JSON… replacement for XML?

JSON (JavaScript Object Notation) is a structured data-interchange format much like XML. Apparently it's much more efficient for things like doing XML-RPC calls over a browser, because you don't need to parse or generate any XML from JavaScript in the browser. (The browser already has a built-in JSON parser in the form of a JavaScript interpreter.) Since it's a direct representation of JavaScript data you can easily generate and parse it from within your scripts. To give you some context, here's what some JSON looks like alongside XML:

{"glossary": {
    "title": "example glossary",
    "GlossDiv": {
        "title": "S",
        "GlossList": [{
            "ID": "SGML",
            "SortAs": "SGML",
            "GlossTerm": "Standard Generalized Markup Language",
            "Acronym": "SGML",
            "Abbrev": "ISO 8879:1986",
            "GlossDef": "A meta-markup language, used to create markup languages such as DocBook.",
            "GlossSeeAlso": ["GML", "XML", "markup"]
        }]
    }
}}

Here's the XML:

<glossary><title>example glossary</title>
 <GlossDiv><title>S</title>
  <GlossList>
   <GlossEntry ID="SGML" SortAs="SGML">
    <GlossTerm>Standard Generalized Markup Language</GlossTerm>
    <Acronym>SGML</Acronym>
    <Abbrev>ISO 8879:1986</Abbrev>
    <GlossDef>
      <para>A meta-markup language, used to create markup languages such as DocBook.</para>
     <GlossSeeAlso OtherTerm="GML">
     <GlossSeeAlso OtherTerm="XML">
    </GlossDef>
    <GlossSee OtherTerm="markup">
   </GlossEntry>
  </GlossList>
 </GlossDiv>
</glossary>

From the human readability standpoint it doesn't really stand much over XML. Maybe a little bit terser and easier to type. The quotes are annoying though. And I can see escaping and multiline strings being an irritation. But here's the kicker

JSON is directly compatible with Python too! Parsing, writing, and processing are simple simple simple! In Python, eval() reads; str(), repr(), and pprint.pprint() writes; and transforms? Just a little script that processes the data in the way you do everyday! You don't need any crazy XSL or XSLT or DOM, the JSON object model uses the native datatypes of the scripting language you're using! (Assuming it's Python or JavaScript, at least. You need a parser and DOM in other languages. But even so, I'd still much rather write my transformations in Python than XSLT.)

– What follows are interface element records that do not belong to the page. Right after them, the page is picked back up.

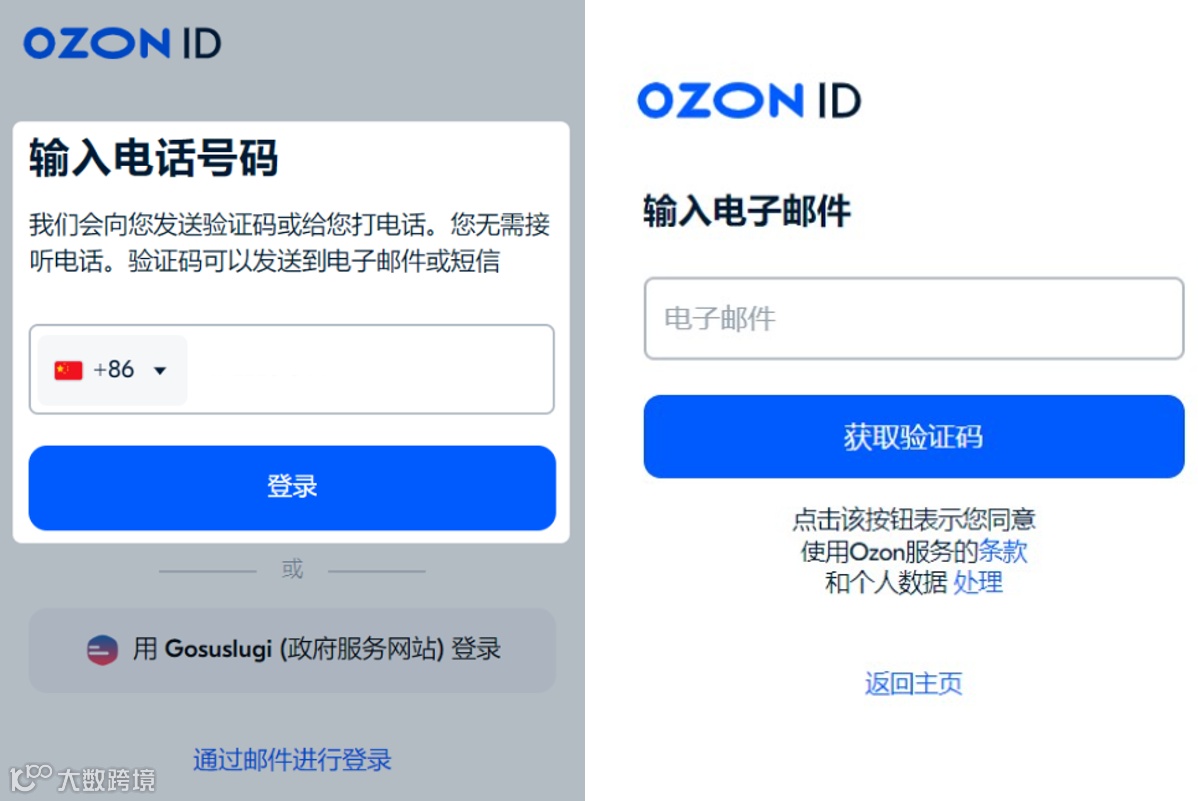Image resolution: width=1198 pixels, height=801 pixels.
Task: Click the China flag icon
Action: (68, 370)
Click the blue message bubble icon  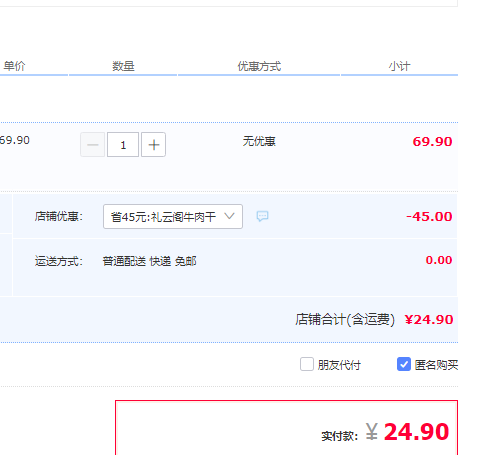(262, 216)
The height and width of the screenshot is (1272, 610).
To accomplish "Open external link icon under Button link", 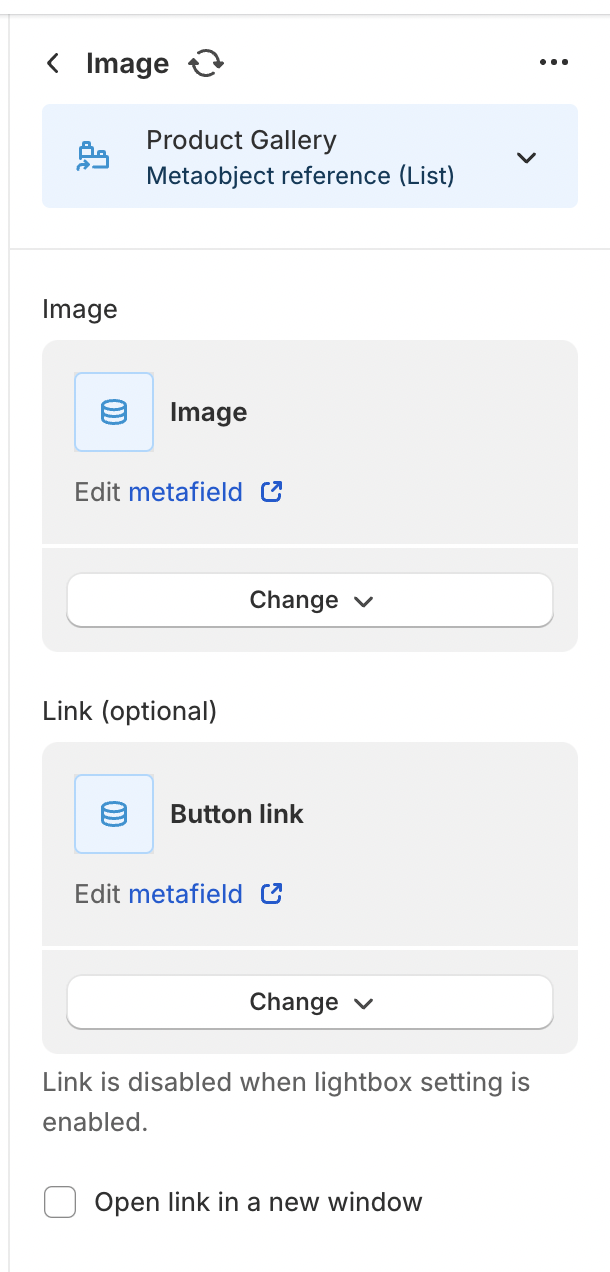I will coord(271,894).
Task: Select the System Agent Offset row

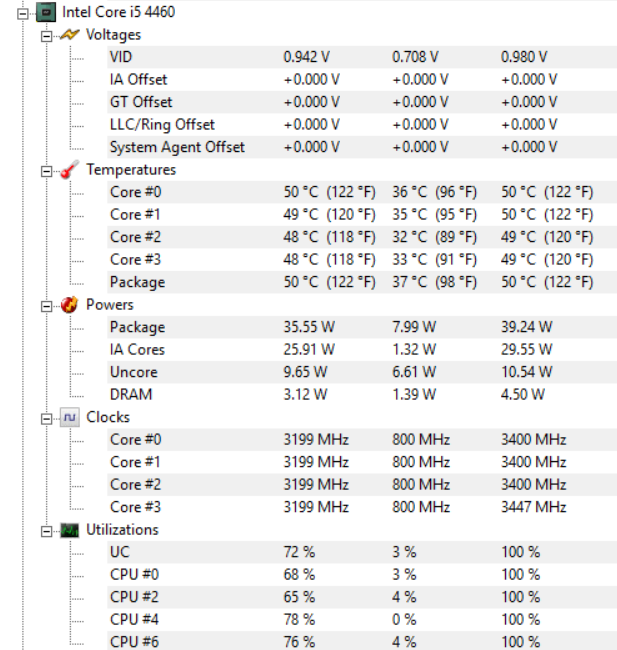Action: tap(177, 147)
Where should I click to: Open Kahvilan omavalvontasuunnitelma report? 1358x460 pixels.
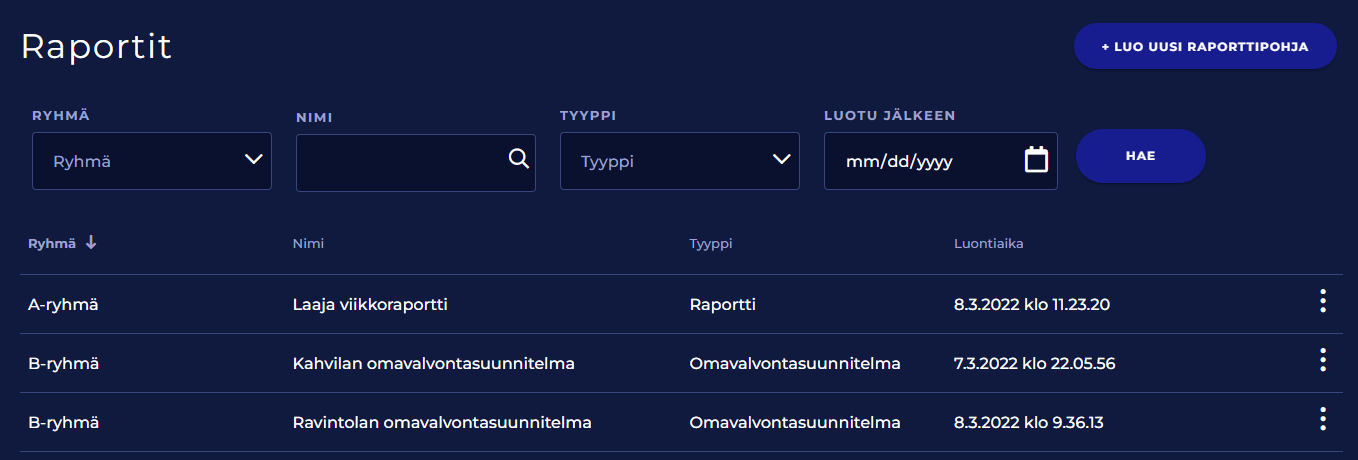[433, 363]
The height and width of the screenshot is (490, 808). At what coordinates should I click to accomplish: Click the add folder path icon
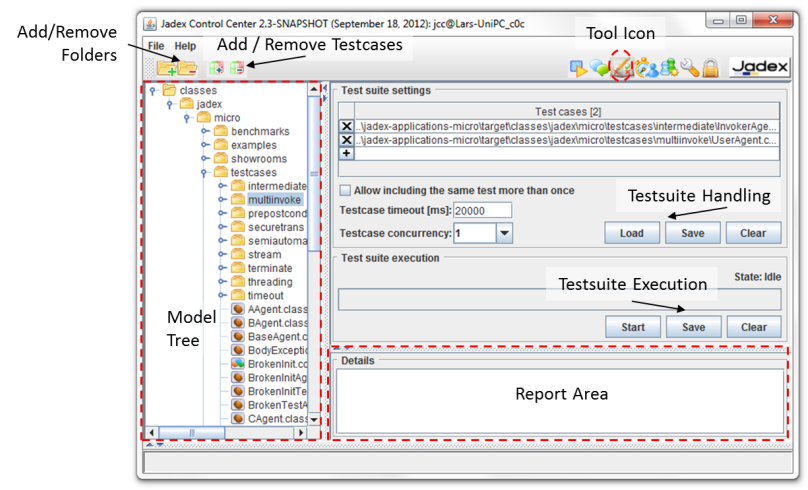click(x=166, y=68)
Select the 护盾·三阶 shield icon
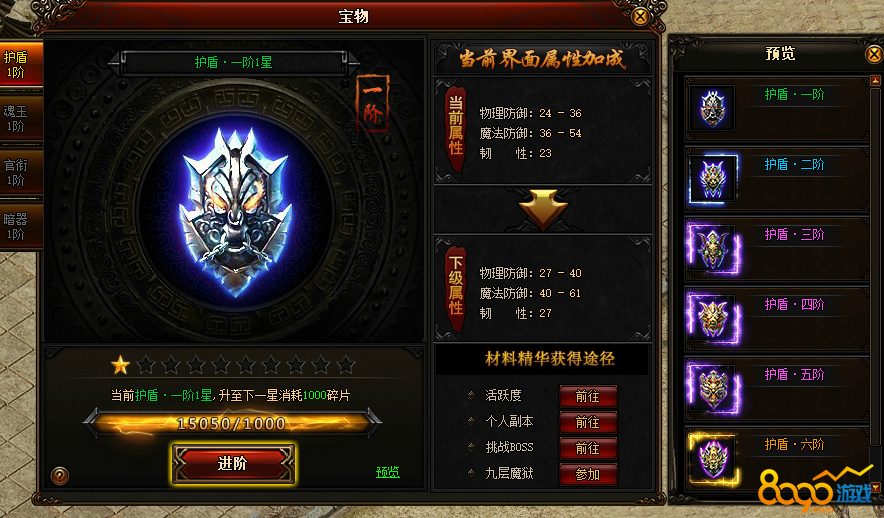The image size is (884, 518). [x=713, y=249]
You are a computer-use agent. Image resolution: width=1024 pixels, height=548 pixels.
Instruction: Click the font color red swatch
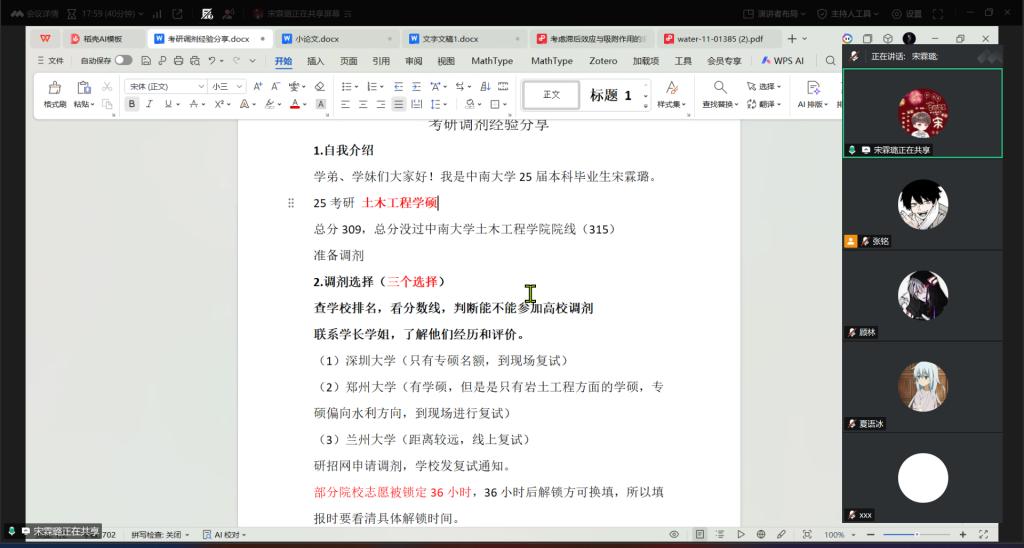tap(295, 104)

Kevin Gadd brought up some concerns about the security of, from your web browser, eval()'ing data that comes across the wire in the form of JSON. Let's say, instead of valid JSON data, you get the string "destroyYourComputer()" and your browser is dumb enough to expose that as a public function. Yes, it could be dangerous, but I don't see how it's any more dangerous than executing JavaScript contained in some HTML. Thoughts? If need be, you could just have a sandboxed evalLiteralExpression() function to do the parsing.

I don't see JSON replacing XML for everything anytime soon, but for me it looks like a better choice in a situation where people just want to store, retrieve, and maintain some structured data.

Imported Comments [?]

kisai on Jan 26, 2005

Keenspace's framework in how it accesses the keenspot cookies uses a trick like this. All it does is get a javascript variable, array, or whatever from the keenspot server. This gets around the cross-site scripting cookie theft... which is what I find odd.

(yes most of the browser bugs related to x-site scripting are from ads hijacking websites.)

But this also introduces the possibility of code-injection unlike the XML which is not a directly executable data.

thespeedbump on Jan 27, 2005

Assuming that eval() isn't used to parse the data, JSOL wins hands down. I don't even mind the quotes.

Also, I wouldn't understate the terseness: the JSOL version is 491 bytes, whereas the xml version is 554. 12% of 554 bytes isn't a big deal, but I wouldn't be shocked if there were folks using XML documents in excess of 50MB, in which case the difference would be more like 6MB. Of course, most compression algorithms probably devour XML's redundancy, but that only proves the point that it is redundant both to people and computers.